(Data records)
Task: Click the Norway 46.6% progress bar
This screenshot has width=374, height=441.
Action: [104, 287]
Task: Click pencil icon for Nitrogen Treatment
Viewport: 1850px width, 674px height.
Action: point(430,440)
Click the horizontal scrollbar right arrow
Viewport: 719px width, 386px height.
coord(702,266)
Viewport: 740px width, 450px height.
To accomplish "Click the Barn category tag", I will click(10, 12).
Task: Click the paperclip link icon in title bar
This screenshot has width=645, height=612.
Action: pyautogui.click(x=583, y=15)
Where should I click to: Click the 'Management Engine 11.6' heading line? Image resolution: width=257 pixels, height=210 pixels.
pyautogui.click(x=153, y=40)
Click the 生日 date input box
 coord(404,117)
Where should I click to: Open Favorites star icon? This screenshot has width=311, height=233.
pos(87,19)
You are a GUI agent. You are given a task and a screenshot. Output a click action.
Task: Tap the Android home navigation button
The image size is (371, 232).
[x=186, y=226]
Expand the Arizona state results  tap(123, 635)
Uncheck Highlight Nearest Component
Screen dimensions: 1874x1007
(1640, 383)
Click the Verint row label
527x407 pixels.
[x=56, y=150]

** About this exercise **
Please give an exact copy of the lines above, beginning with the line containing "Where should I click to: Open" and running through the line containing "Uncheck Highlight Nearest Component", and of no other lines.

** Result of this task **
Where should I click to: Open Favorites star icon? This screenshot has width=311, height=233.
pos(87,19)
You are a GUI agent. You are given a task and a screenshot. Output a click action.
Task: Tap the Android home navigation button
The image size is (371, 232).
[x=186, y=226]
Expand the Arizona state results  tap(123, 635)
Uncheck Highlight Nearest Component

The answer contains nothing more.